Fig. 6.
Internalization of α-defensin by SMCs.
(A) Human umbilical vein SMCs were incubated for 1 hour at 4°C with 2 μM 125I-α-defensin. Washing of the cells terminated incubation. Bound 125I-defensin released immediately from the surface of SMCs (a) or after subsequent warming to 37°C for 30 minutes (b2). Internalized 125I-α-defensin at 4°C (c) or 37°C (d). (B) The role of LRP in binding and internalization of α-defensin by SMCs. Experiments were performed as in panel A. Binding (a,b,c) and internalization (d,e,f) of125I-defensin were determined at 37°C in the absence of additives (a,d) or in the presence of 20 nM anti-LRP antibody (b,e) or 20 nM rRAP (c,f). (C) Confocal fluorescence images of defensin binding and internalization by SMCs.

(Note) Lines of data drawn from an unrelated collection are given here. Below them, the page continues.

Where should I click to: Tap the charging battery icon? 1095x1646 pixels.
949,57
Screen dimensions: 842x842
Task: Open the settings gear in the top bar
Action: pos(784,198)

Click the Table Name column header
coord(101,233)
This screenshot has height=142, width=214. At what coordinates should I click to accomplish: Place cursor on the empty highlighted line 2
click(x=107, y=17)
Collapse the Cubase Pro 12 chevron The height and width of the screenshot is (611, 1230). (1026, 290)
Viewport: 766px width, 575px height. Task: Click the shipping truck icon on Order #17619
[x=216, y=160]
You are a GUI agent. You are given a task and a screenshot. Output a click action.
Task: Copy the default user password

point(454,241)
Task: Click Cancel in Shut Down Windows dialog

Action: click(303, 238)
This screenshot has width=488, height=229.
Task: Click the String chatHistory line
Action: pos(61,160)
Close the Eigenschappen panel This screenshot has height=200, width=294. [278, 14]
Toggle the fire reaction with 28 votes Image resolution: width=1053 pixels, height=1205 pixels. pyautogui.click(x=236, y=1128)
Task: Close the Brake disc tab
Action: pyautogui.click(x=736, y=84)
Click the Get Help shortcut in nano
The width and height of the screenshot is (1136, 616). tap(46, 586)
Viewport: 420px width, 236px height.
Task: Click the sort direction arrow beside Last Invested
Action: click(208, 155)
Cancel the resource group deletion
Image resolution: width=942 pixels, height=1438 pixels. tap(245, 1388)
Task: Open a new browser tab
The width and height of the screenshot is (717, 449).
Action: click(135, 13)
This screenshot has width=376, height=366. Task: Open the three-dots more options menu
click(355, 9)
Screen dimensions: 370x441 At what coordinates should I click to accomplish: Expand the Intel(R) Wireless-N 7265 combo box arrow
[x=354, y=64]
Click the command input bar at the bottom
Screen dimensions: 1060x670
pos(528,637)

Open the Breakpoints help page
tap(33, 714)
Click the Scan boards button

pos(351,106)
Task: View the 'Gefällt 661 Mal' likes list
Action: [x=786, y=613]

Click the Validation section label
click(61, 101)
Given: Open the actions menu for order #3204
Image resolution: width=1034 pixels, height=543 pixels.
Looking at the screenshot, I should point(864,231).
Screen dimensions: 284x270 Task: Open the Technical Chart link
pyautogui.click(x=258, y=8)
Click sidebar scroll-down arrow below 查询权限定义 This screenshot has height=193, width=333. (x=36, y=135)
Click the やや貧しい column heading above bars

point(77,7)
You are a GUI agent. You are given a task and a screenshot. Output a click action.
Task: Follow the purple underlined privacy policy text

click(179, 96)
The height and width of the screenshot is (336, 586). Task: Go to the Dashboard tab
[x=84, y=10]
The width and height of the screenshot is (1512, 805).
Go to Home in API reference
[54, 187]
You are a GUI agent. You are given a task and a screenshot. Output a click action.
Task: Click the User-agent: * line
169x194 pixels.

Alexo 488–labeled antigens are depicted in red, and DIC images are shown in green. (i) SMCs incubated with antidefensin IgG (rabbit), followed by labeled goat antirabbit IgG, in the absence of α-defensin. (ii) SMCs incubated with 1 μM α-defensin for 30 minutes and later treated as in panel i. (iii) Cells preincubated for 10 minutes with anti-LRP antibodies (20 nM) before addition of 1 μM α-defensin and later treated as in panel B. (iv) Image reconstruction of 16 single sections presented in the color-coding scale. The upper section is shown in red, and the bottom section is shown in blue. Original magnification × 400.